A pretty, young, auburn-haired woman – mid-20s – drove down a lonely country road somewhere in Oklahoma. Appearing in her rearview mirror, at the back windshield, were two menacing orbs of light floating amid ashen dusk. The guttural roar of a souped-up big block shook the tiny Volkswagen Rabbit as a van-load of inbred thugs lurched left and drew alongside her. A ponytailed passenger taunted inaudibly and blew foul kisses between crude hand gestures. He pointed for her to pull over as the van repeatedly swerved dangerously close.
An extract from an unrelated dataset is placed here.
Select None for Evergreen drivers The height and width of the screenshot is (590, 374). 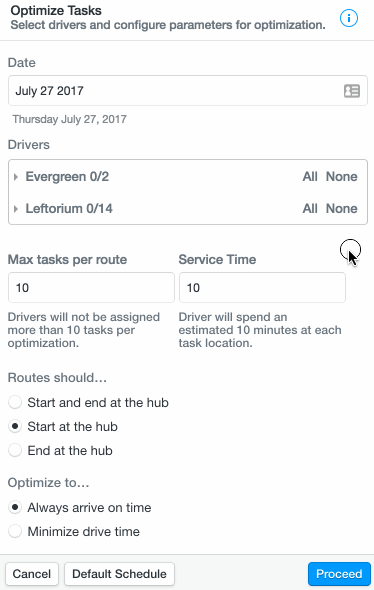point(341,176)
Inside the car a man, asleep in the reclining passenger seat, was startled awake by the commotion. He rose and darted his head about, calmly assessing the situation. This only spurred the evil-bent goons. As they ramped-up efforts to run the car off the road, the man reached in the glove box, withdrew a military-grade, semi-automatic handgun – an “assault weapon,” if you will – and, with intentionality and great theatre, leaned across his young bride, pointing the gun out the open bay and directly between dirt bag’s booze-flushed eyes.
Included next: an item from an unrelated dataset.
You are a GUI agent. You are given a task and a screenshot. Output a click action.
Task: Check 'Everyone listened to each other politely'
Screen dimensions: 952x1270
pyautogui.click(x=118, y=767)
Van vanished amid a plume of gray smoke as wheels locked, tires screeched and “assault vehicle” fishtailed – jerking to a halt with taillights aglow skyward from the ditch.
Not a shot was fired.
Back at the couple’s rural farmhouse, two boys – boys who would not be orphaned that night – played. We most likely played – my brother Pete and I – with assault rifles fashioned from sticks. I always love to hear Dad retell the story. He does it with an ornery, satisfied grin. “No one’s taking my guns,” he’ll say.
This might be a good time for me to add that no one’s taking my guns either. Period. And if Dianne Feinstein orders me from her lofty perch on the left-coast to retroactively register them with some federal autocracy, I think I might just forget I even have them. Tens of millions of law-abiding, God-fearing Americans just like me and Dad, I suspect, feel the same way.
I love guns. Grew up with ‘em. As a former police officer with 12 years in the U.S. military, I know how to use them, too – use them well. I plan to buy more – a bunch more. In fact, who’s to say I don’t already have a veritable arsenal?
Point is, tain’t Big Brother Barack’s nor any other candy-keistered-liberal-cream-puff’s bloody business whether I do or not.